[Excerpts from a dataset]
»»
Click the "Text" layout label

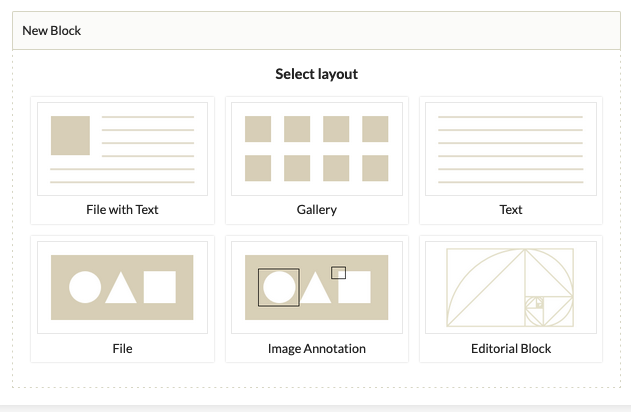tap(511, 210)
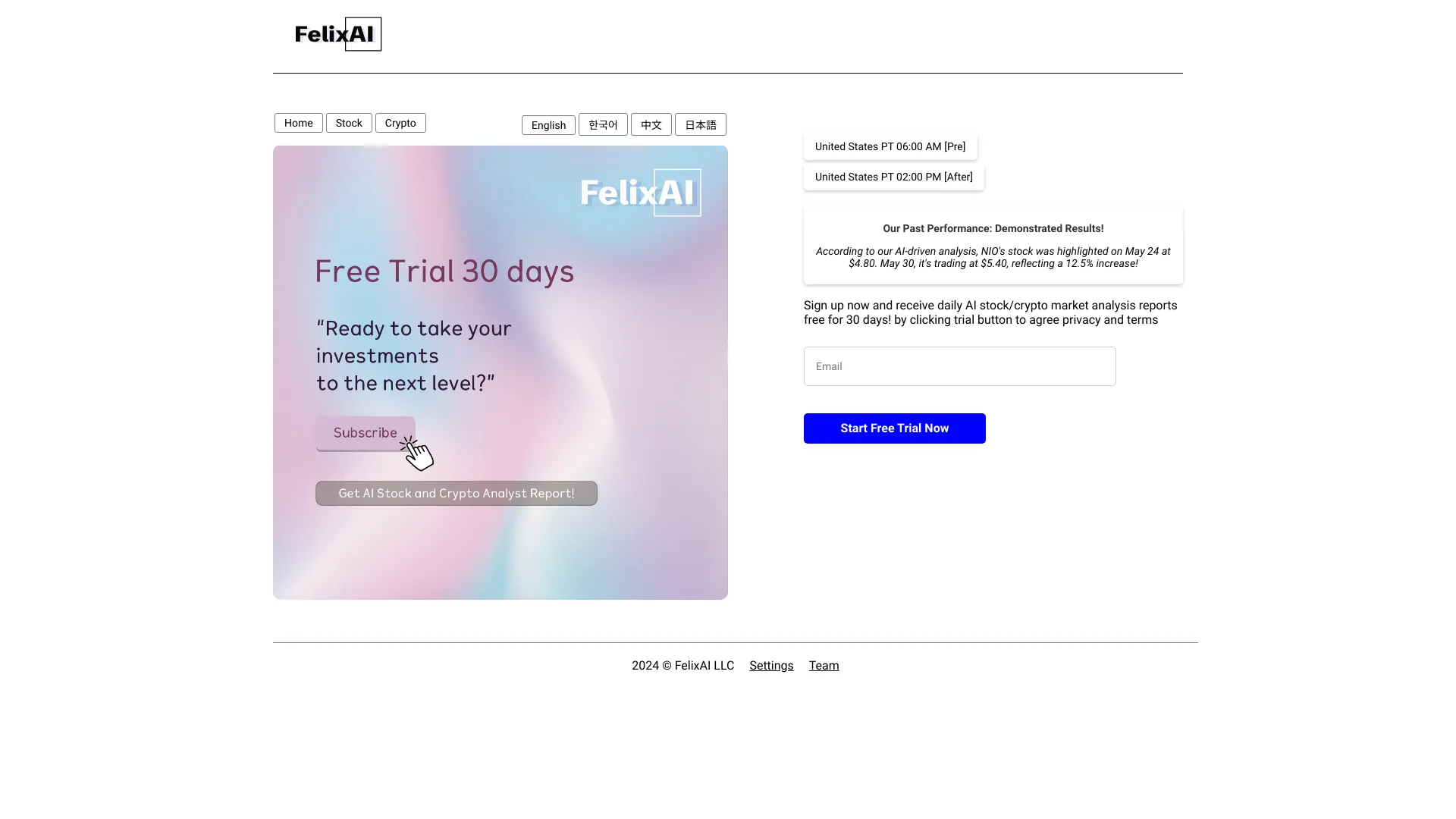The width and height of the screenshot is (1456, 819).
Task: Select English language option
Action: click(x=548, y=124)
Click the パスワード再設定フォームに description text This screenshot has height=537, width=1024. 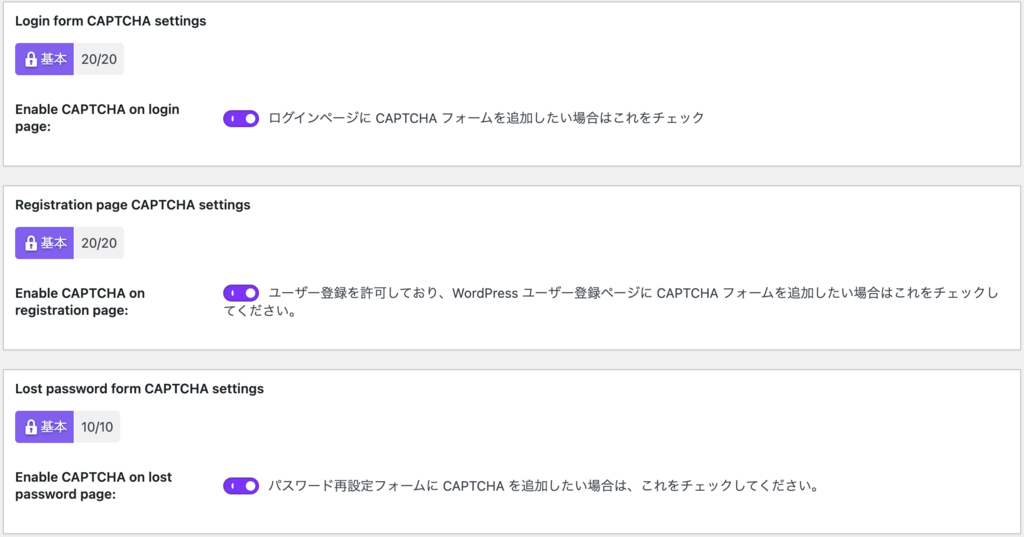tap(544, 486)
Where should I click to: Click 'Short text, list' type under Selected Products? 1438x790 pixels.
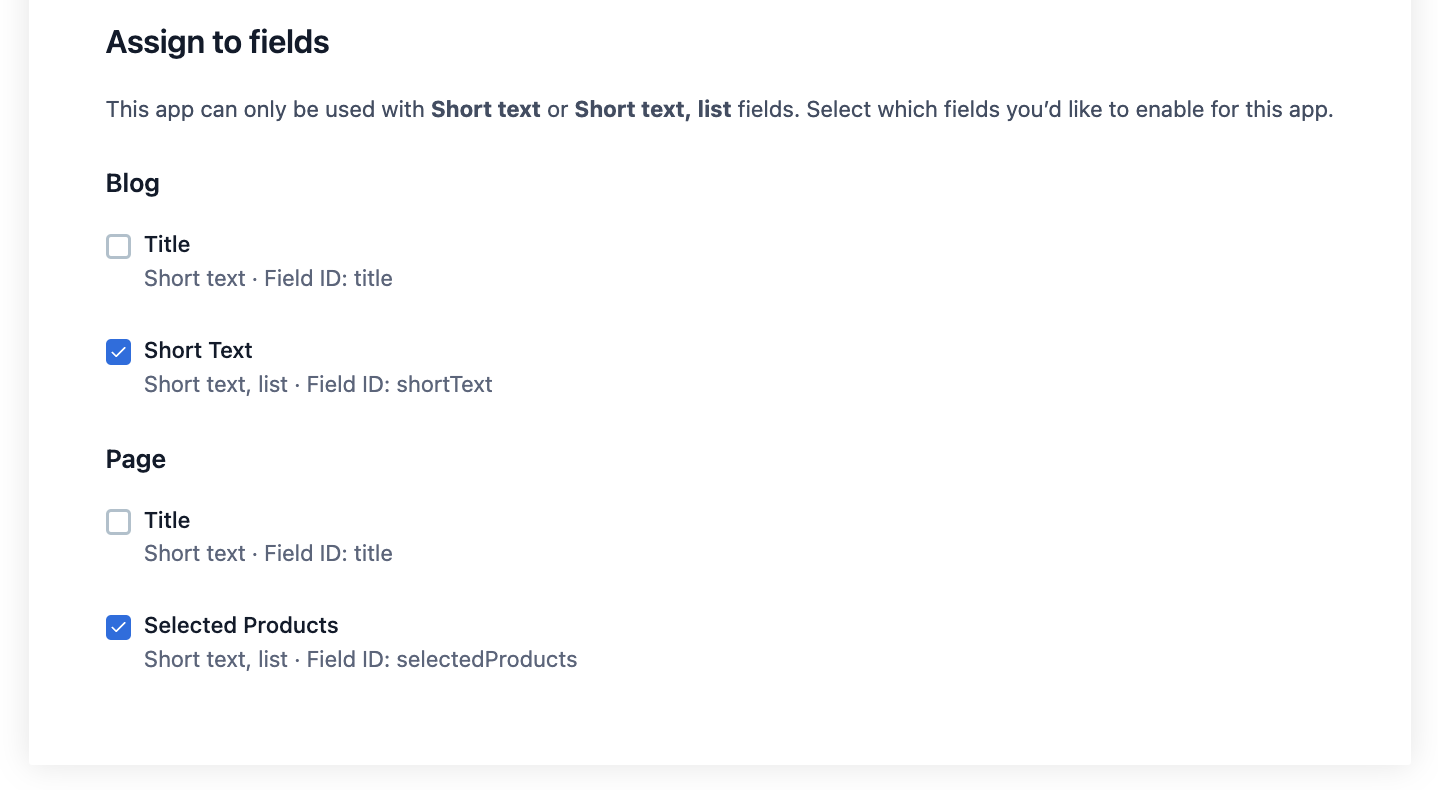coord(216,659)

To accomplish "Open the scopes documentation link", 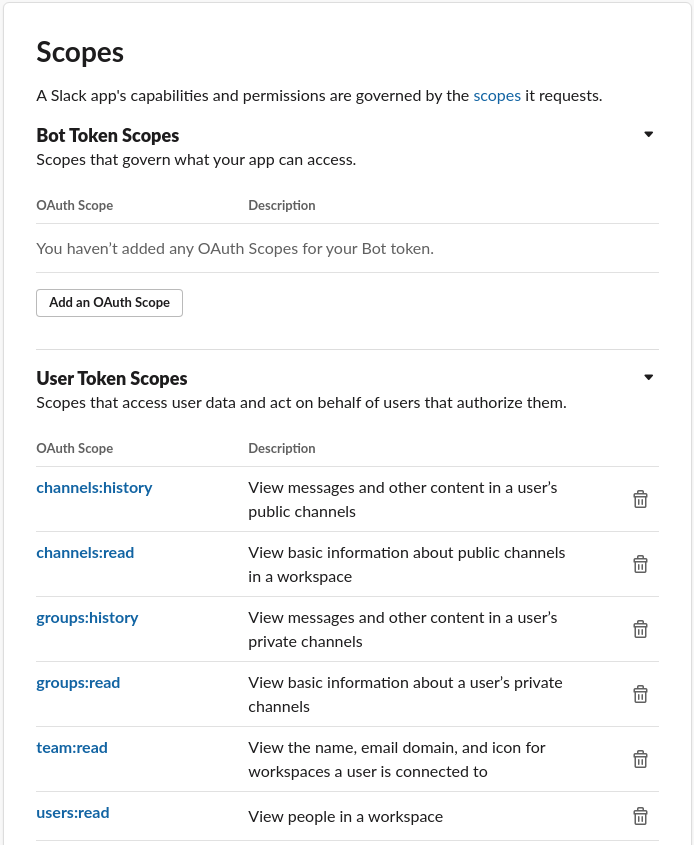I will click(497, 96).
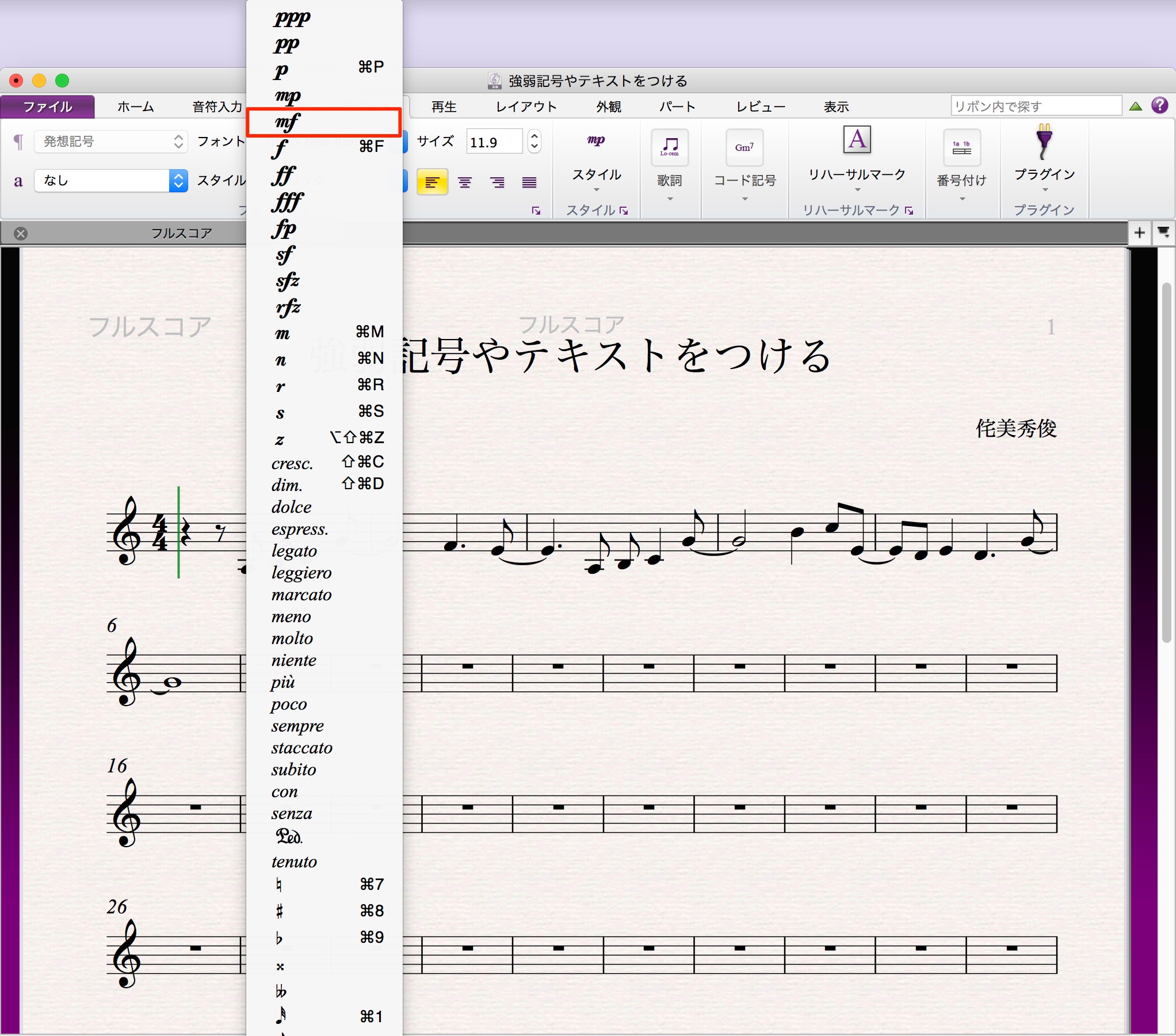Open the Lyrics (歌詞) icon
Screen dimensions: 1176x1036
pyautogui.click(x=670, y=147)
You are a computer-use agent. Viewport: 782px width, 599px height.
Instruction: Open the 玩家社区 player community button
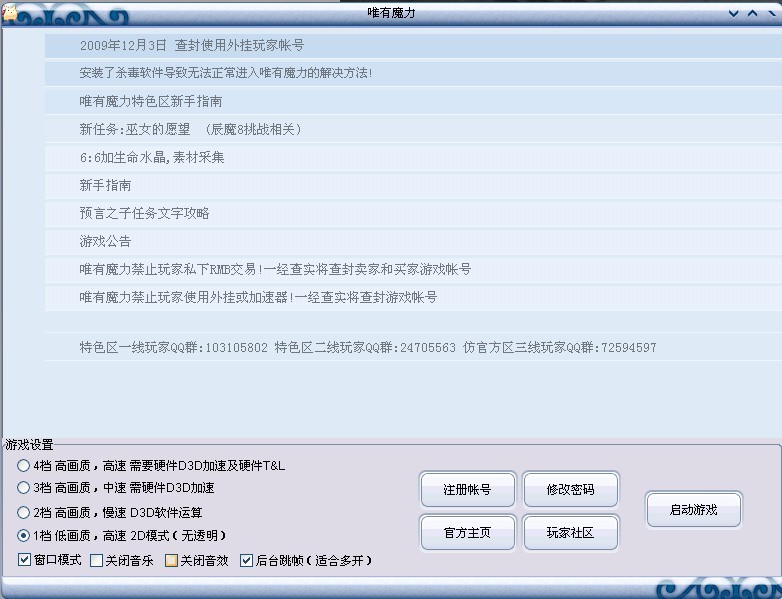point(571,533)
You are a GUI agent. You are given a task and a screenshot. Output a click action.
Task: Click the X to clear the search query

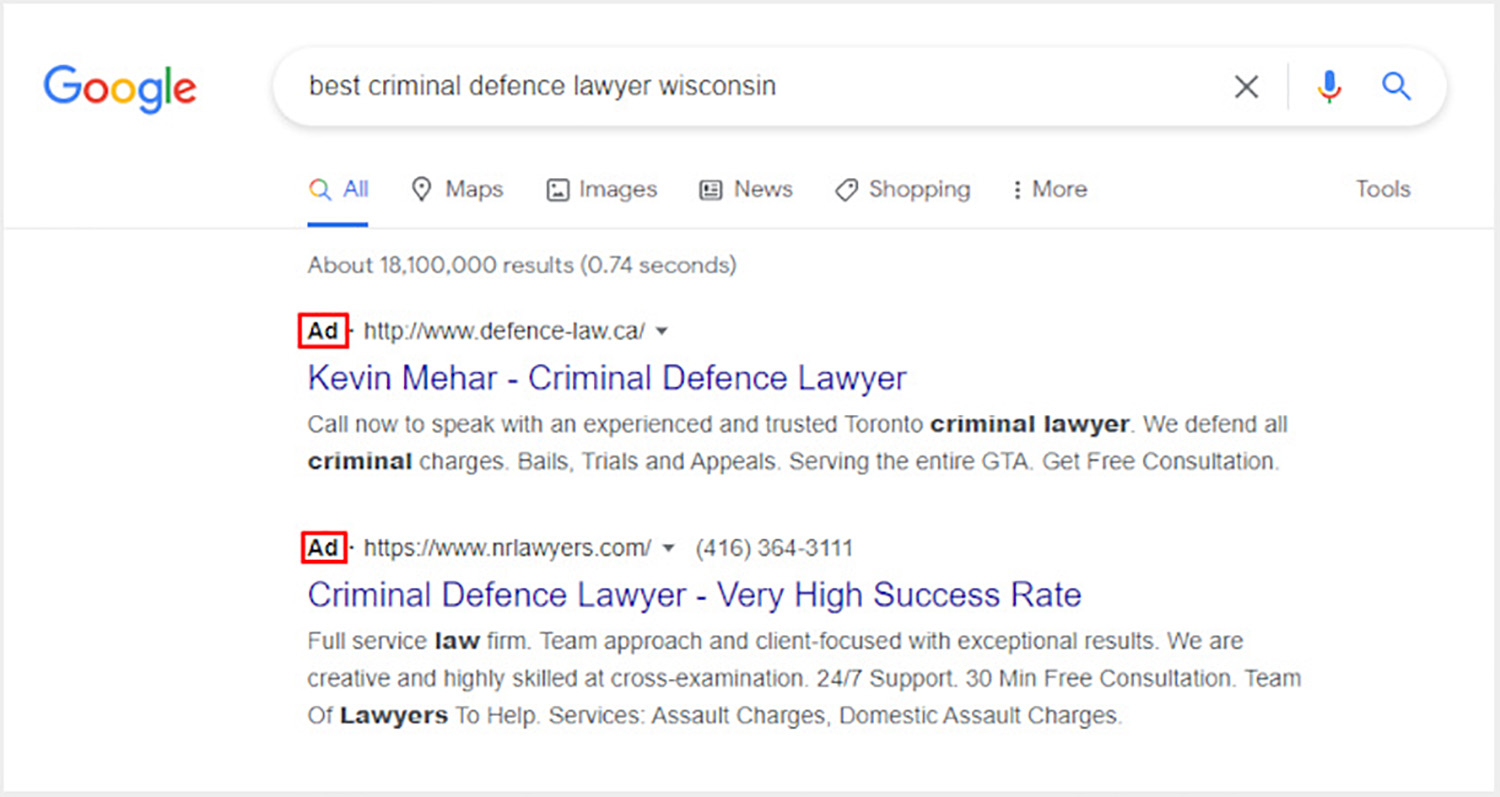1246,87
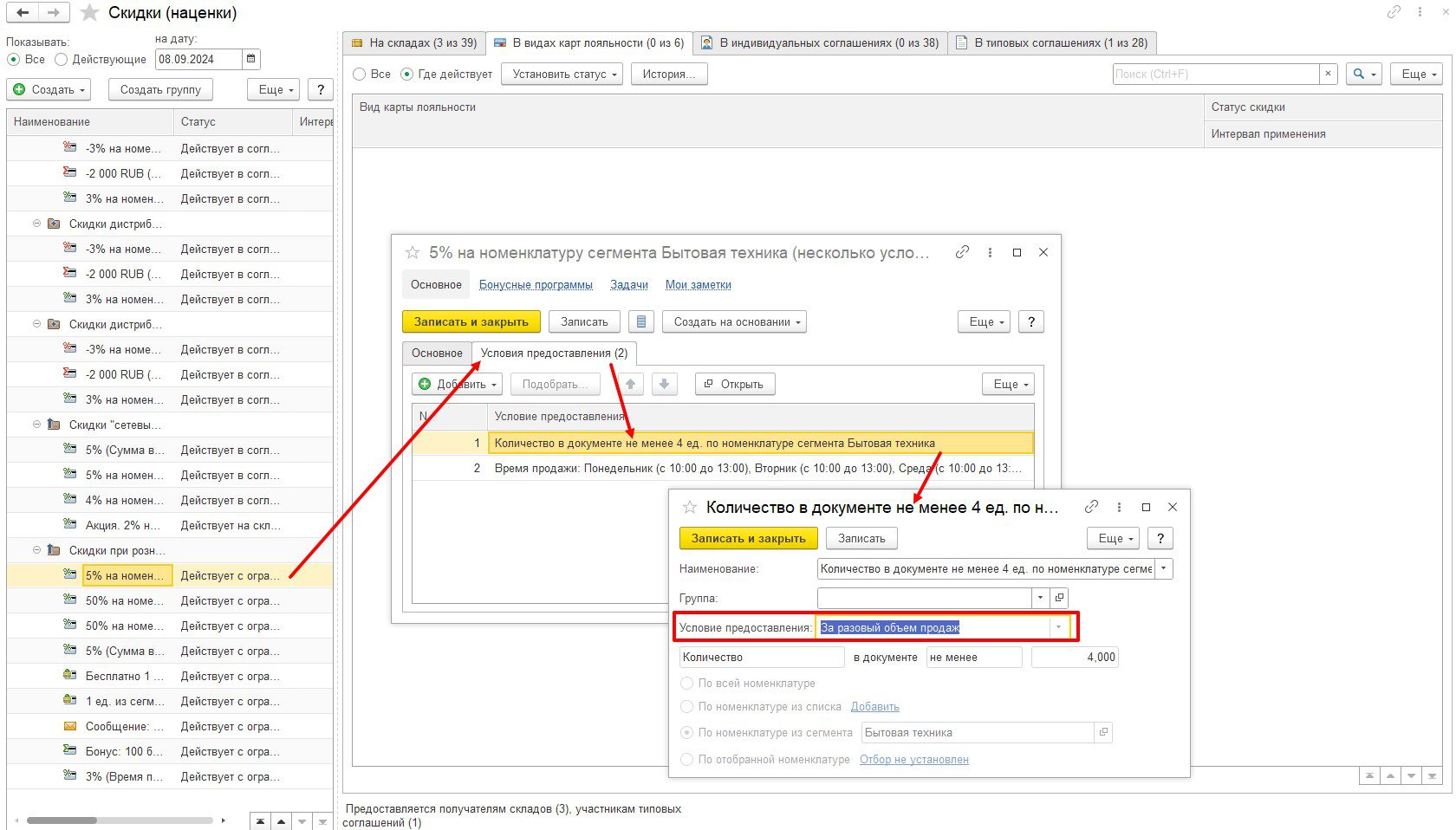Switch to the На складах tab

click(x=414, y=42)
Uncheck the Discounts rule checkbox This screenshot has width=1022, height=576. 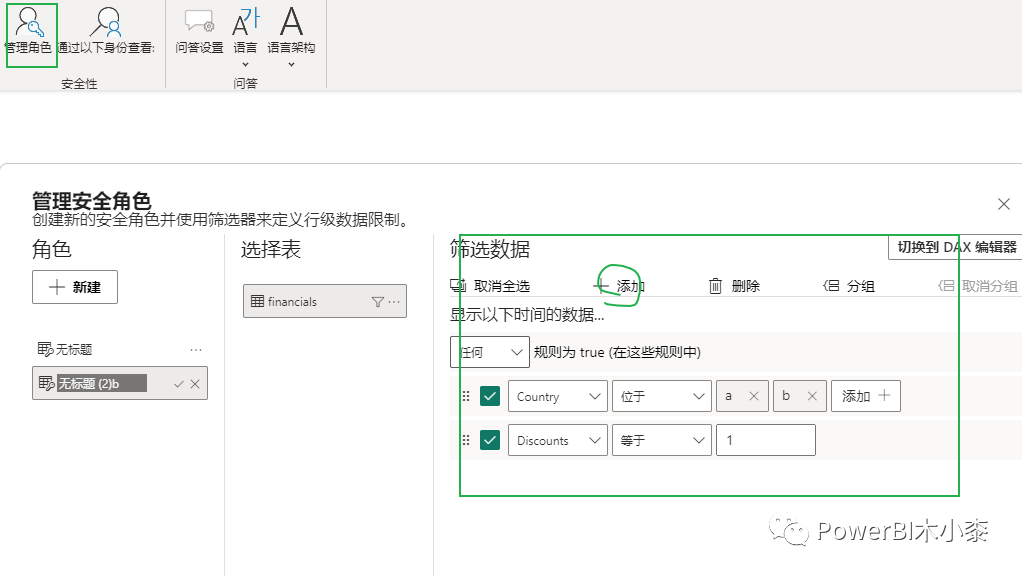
««
• Activity
Search the records line by line for the word "agent" and copy every line where it appears.

• Problem solution
You are a computer-use agent. Viewport: 782px width, 599px height.
You are a GUI agent. You are given a task and a screenshot. Output a click action.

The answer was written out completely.